14. The Committee shall consider nominees for director recommended by stockholders of the Company, provided such recommendations are addressed to the chairman of the Committee at the Company’s principal executive office and received by the Chairman of the Committee before November 1st of each year with respect to the annual stockholders’ meeting that is held thereafter.
15. The Committee shall establish and review with the Board the form and amount of non-employee director compensation, including cash, equity-based awards, and other director compensation.
16. As and when it deems necessary, the Committee may at its discretion, consult with appropriate advisers to determine appropriate levels of non-employee director compensation based on analysis market and peer company non-employee director compensation.
BUSINESS CONDUCT OVERSIGHT
17. The Committee shall annually review and reassess the adequacy of the Corporate Governance Guidelines and the Company’s Code of Business Conduct & Ethics, and recommend any proposed changes to the Board for approval.

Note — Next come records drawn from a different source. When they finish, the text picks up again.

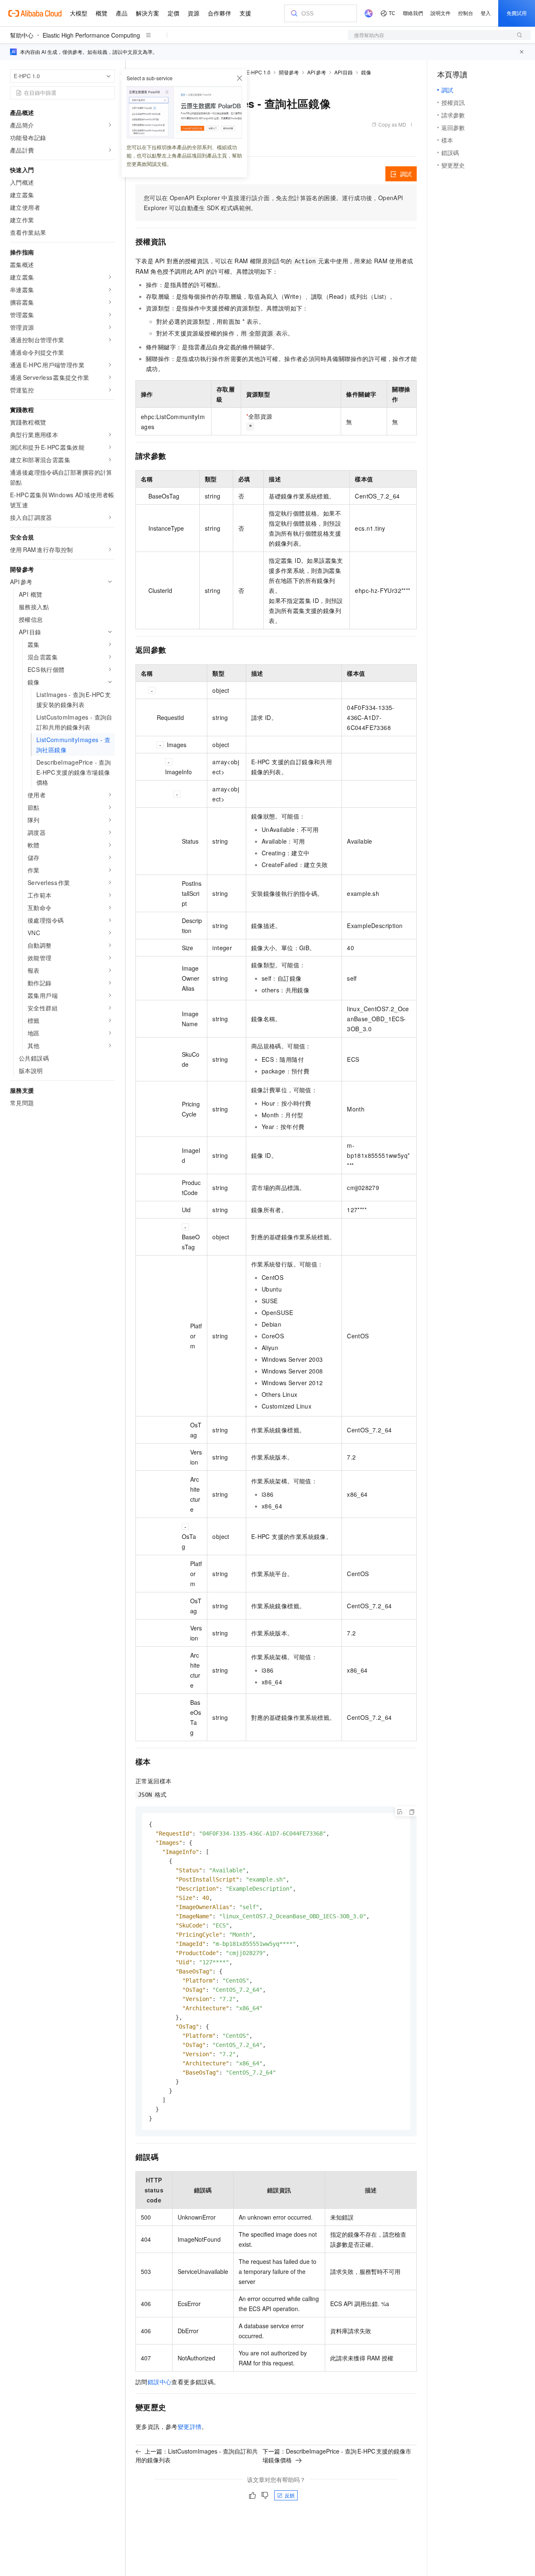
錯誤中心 (160, 2382)
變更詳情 (190, 2426)
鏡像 (366, 72)
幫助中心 (21, 35)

18. The Committee shall consider any requests for waivers from the Company’s Code of Business Conduct & Ethics and assure that the Company makes disclosure of such waivers as may be required by the New York Stock Exchange and regulations of the Securities and Exchange Commission.
19. The Committee shall review annually and report to the Board with respect to the Company’s program relating to monitoring compliance with applicable laws relating to health, safety and the environment.
20. The Committee shall review annually and report to the Board with respect to the Company’s program relating to monitoring compliance with the Company’s Code of Business Conduct.
21. In performing the review of environmental compliance, the Committee recognizes that management and outside experts have more time, knowledge, and detailed information concerning the Company than do Committee members. While the Committee has the responsibilities and powers set forth in this Charter, it is not the duty of the Committee to conduct health, safety or environmental audits and investigations, or to assure compliance with laws and regulations and the Company’s policies.